Because he has said relatively little since the public uproar over Trump’s reaction to the Charlottesville protests, McConnell’s comments were being watched closely in GOP circles Wednesday. McConnell’s wife, Elaine Chao, serves in President Trump’s Cabinet as labor secretary and stood next to the president Tuesday while he made his controversial remarks at a press conference at Trump Tower.
McConnell’s comments were also prompted by reports that the same group of white supremacists and neo-Nazis were planning a rally in Lexington, Ky. “Their messages of hate and bigotry are not welcome in Kentucky and should not be welcome anywhere in America,” McConnell said.

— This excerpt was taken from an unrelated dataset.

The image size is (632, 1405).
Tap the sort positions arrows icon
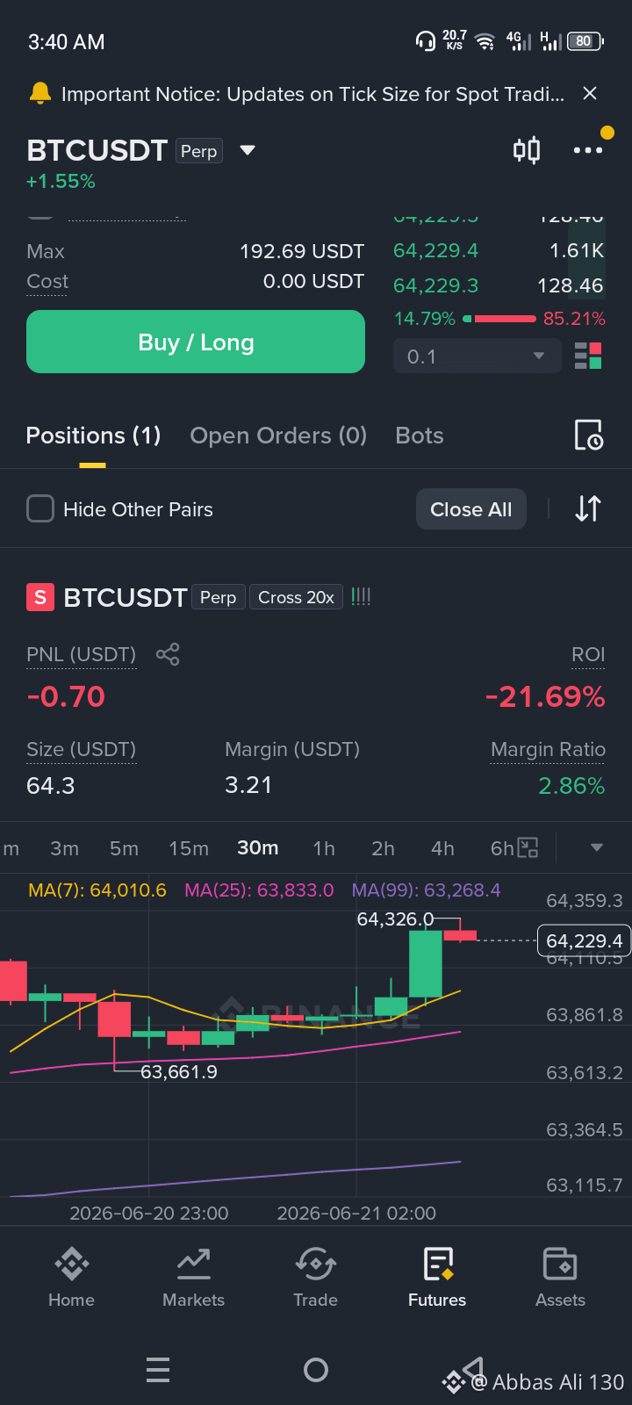(588, 508)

Here is the full text of McConnell’s comments:
WASHINGTON, D.C. – U.S. Senate Majority Leader Mitch McConnell (R-KY) released the following statement today condemning hate groups and reports of a rally in Lexington, Kentucky:
“The white supremacist, KKK, and neo-nazi groups who brought hatred and violence to Charlottesville are now planning a rally in Lexington. Their messages of hate and bigotry are not welcome in Kentucky and should not be welcome anywhere in America.
“We can have no tolerance for an ideology of racial hatred. There are no good neo-nazis, and those who espouse their views are not supporters of American ideals and freedoms. We all have a responsibility to stand against hate and violence, wherever it raises its evil head.”